Tão subtil como um choque frontal entre dois A340
Mais do que prestarem um serviço público, as companhias áreas de bandeira foram instrumentos da política externa dos Estados. A Turkish Airlines, certamente por excesso de zelo, levou a coisa um pouco mais longe e assumiu o papel de veículo de propaganda do regime liderado pelo presidente Recep Tayyip Erdoğan. E fê-lo com a subtileza e com a elegância de um choque frontal entre dois Airbus A340.
Mão amiga – uma expressão lamentavelmente caída em desuso – mostrou-me há umas semanas a revista de bordo da companhia aérea turca. Esta edição apenas existe em turco e, pelo que pude perceber, só está disponível em voos regionais. Junto a este post algumas fotos que fiz a essa publicação, pedindo desculpa pela fraca qualidade das imagens.
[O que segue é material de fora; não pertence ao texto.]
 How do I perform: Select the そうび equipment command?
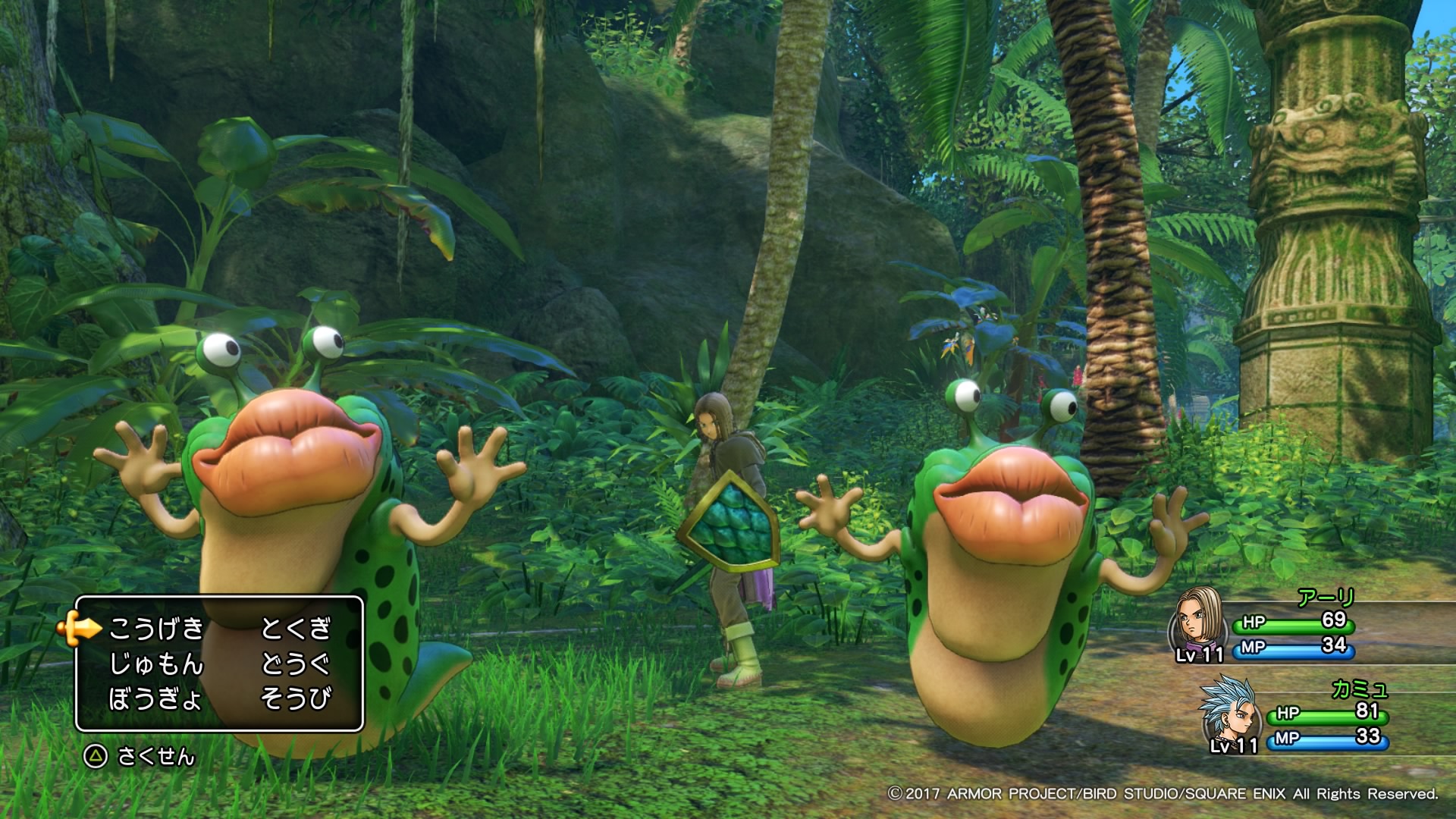pyautogui.click(x=296, y=699)
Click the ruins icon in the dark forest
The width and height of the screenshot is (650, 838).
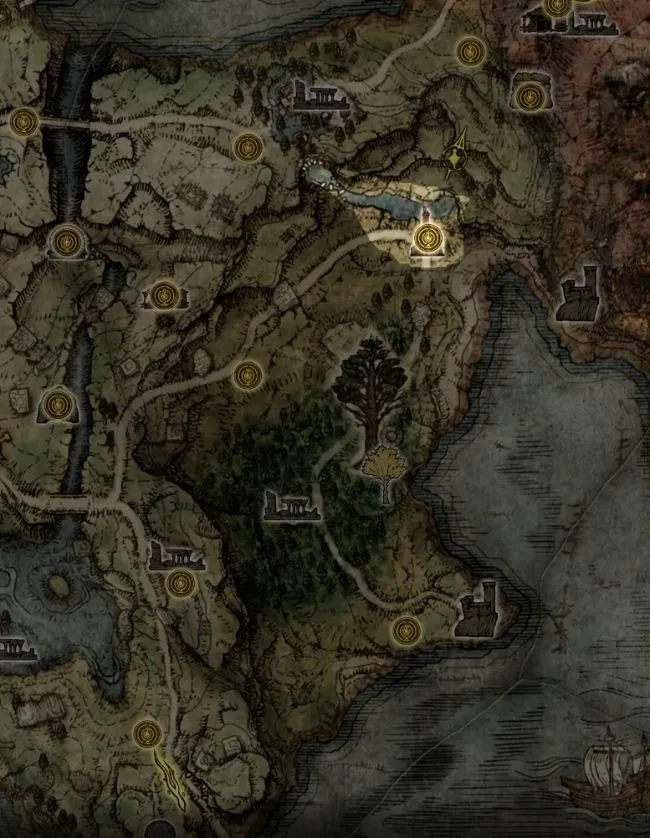coord(291,505)
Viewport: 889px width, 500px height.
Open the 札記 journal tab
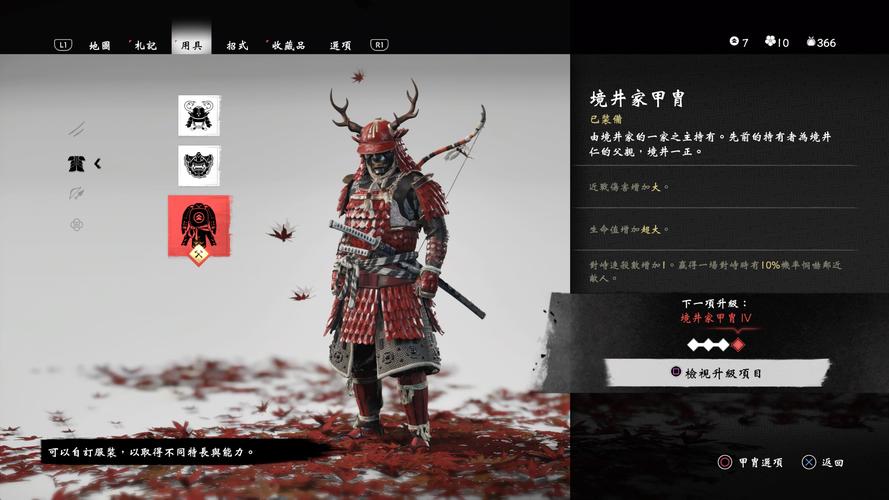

Em 1984, Orwell escreveu que quem controla o passado, controla o futuro. Cientes disto e da consequente necessidade de consolidar uma versão oficial da História, a Turkish Airlines diz ao que vem logo na capa e na contracapa. Imagens épicas e com imenso potencial iconográfico dos “protestos pró-democracia”, isto é, das manifestações de apoio ao presidente no momento em que decorria um estranho golpe de Estado, marcam o tom da revista (ver imagem abaixo).
Um ataque à pátria requer inimigos. Se houver conspiração, tanto melhor. E se essa conspiração tiver ramificações internacionais então é um mimo para a máquina de propaganda. A revista da Turkish resume tudo isto com mestria (ver imagem seguinte). De um lado, fotos das detenções dos golpistas, encabeçadas por uma cronologia dos “factos” – a narrativa não pode ter falhas. Do outro lado, uma infografia onde se explicam as ligações norte-americanas, com o respectivo apoio financeiro e institucional, de Fethullah Gülen, o alegado instigador do golpe falhado.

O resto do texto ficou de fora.